Oh dear, a difficult situation. We had a similar situation with one of the coaches at our gym earlier this year. The child was petrified of a certain skill and yet the coaches felt the more they pushed her the more likely she would get it. But from my dealings with this child in the past it was obvious that this was not the case. She was the sort of child that if you pushed her it made things worse.
We worked with the coach to help him understand. Is there another coach at the gym who might understand these issues and be able to communicate them better with the head coach?

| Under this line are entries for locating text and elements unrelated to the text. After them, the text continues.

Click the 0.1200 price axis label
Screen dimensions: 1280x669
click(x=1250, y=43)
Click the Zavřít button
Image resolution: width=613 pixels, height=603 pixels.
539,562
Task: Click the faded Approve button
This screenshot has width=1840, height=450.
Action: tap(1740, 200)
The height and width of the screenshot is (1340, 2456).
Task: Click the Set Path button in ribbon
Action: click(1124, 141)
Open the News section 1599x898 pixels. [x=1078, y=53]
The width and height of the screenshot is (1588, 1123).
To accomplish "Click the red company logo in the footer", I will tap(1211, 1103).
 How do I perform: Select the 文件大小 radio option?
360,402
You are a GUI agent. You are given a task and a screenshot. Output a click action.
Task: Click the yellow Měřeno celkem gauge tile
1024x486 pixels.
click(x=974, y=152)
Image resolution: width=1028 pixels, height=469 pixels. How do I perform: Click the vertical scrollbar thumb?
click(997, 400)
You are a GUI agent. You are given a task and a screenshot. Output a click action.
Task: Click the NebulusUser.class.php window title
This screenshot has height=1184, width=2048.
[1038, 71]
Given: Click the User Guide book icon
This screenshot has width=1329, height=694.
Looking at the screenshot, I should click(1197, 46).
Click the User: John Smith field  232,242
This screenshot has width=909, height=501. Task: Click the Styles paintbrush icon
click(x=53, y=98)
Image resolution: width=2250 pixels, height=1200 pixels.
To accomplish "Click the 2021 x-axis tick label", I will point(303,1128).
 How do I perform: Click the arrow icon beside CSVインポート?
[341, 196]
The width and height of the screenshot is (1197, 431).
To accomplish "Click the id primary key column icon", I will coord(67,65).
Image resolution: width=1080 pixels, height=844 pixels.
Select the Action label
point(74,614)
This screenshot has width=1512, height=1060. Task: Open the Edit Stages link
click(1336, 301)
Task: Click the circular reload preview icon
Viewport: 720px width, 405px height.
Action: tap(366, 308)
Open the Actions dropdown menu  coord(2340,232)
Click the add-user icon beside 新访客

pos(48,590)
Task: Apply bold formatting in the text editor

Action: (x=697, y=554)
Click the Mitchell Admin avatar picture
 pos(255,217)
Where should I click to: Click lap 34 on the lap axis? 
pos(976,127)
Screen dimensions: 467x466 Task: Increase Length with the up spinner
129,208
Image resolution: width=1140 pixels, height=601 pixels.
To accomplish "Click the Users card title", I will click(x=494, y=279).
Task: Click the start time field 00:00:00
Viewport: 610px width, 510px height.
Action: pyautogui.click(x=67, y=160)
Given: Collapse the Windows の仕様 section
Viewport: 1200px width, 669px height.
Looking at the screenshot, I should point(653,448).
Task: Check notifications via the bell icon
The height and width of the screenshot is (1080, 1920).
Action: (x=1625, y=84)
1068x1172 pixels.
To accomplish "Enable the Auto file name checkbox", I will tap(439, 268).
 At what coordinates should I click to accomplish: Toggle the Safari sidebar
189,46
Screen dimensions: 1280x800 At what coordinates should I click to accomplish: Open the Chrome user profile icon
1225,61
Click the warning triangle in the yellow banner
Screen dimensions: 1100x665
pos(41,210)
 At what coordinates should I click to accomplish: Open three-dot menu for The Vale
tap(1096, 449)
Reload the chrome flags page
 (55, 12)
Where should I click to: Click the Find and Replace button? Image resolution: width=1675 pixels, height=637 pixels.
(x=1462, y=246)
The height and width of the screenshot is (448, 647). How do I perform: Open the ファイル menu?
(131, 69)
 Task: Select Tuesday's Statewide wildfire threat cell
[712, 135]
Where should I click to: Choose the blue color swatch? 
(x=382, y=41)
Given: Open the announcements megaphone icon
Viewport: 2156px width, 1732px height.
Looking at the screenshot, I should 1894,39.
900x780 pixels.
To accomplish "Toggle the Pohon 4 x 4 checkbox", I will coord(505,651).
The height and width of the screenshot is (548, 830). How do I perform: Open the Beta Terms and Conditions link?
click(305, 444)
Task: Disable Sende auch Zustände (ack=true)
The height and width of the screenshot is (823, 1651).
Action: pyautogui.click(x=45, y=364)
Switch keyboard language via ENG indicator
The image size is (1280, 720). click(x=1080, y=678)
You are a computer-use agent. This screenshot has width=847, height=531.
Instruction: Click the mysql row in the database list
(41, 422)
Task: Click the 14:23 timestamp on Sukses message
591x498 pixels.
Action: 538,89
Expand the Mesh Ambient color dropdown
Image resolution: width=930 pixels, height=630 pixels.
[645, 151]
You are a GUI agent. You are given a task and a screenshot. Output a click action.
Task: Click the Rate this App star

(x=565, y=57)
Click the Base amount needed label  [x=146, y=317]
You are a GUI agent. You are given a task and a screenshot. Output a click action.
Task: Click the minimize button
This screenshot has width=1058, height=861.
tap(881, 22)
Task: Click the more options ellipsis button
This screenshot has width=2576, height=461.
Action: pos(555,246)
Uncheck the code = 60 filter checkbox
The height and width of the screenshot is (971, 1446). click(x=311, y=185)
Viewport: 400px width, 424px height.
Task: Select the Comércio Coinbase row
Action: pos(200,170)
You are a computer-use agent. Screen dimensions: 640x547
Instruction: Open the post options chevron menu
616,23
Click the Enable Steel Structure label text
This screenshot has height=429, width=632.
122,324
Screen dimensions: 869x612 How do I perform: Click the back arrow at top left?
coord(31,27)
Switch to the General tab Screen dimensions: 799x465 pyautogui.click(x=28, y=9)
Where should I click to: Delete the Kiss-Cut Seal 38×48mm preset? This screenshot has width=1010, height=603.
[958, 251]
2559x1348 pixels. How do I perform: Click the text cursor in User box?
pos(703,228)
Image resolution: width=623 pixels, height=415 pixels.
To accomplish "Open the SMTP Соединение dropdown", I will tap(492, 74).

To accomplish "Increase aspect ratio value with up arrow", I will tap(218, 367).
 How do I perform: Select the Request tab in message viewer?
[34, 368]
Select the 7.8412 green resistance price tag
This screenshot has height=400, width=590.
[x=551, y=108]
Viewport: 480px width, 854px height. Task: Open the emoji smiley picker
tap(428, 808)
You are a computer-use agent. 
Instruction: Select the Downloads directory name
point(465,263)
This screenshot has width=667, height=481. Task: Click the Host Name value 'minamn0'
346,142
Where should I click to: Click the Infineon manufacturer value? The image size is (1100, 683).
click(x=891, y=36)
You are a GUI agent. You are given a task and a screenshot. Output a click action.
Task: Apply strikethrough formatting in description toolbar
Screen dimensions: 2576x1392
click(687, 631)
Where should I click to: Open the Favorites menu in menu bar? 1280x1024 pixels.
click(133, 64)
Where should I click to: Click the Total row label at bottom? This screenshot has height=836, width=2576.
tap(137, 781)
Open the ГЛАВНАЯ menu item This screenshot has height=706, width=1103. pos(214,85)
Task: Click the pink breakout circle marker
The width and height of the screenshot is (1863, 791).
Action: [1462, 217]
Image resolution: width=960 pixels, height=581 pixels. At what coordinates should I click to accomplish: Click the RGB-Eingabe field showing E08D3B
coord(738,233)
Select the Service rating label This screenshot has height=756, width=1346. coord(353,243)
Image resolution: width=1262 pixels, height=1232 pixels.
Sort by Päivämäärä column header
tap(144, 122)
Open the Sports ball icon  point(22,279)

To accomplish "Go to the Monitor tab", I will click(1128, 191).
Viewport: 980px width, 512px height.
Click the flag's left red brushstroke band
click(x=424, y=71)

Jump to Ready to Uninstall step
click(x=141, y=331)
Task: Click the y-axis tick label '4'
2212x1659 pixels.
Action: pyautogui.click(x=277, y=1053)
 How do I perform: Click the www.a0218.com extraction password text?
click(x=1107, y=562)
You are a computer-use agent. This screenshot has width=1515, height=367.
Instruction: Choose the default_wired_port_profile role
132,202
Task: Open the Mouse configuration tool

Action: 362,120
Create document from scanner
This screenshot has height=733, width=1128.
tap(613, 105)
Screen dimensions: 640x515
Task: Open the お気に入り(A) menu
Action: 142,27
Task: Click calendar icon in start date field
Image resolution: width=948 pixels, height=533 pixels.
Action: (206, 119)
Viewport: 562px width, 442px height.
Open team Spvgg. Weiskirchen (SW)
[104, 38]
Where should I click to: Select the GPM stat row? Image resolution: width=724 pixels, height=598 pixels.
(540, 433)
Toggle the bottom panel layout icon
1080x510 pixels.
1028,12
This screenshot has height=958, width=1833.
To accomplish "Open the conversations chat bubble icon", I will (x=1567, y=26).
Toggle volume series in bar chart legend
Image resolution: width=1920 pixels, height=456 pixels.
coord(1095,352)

I would set up a meeting and explain that the strategies put in place are great (Make them feel good about themselves and like you respect them will put them on side) but that your daughter is a unique case (make them think again they are great coaches that its just your daughter thats the problem). And that a different strategy may be required. It seems that if this is the HC and there are no other gym options you may need to stroke his ego a bit to get him to work your way.
Ask your daughter to write a list of every stage she can think off between doing the double back handspring on floor to doing it on high beam. Go through everything from a line on the floor, foam beams, low beams, mats over beams, mats under beams and spotting etc. Have her tick off the ones she feels comfortable doing and the ones she does not. Have her go to the point on the list where she feels comfortable and work from there. Work slowly up, if she gets to a stage where it isn't working go back a step.
Encourage your daughter to recognize and ask for what she needs eg "can I get a mat and put it over the beam for the first few" or "do you mind if I do xxx drills first to get my eye in". The way she asks can make a big difference.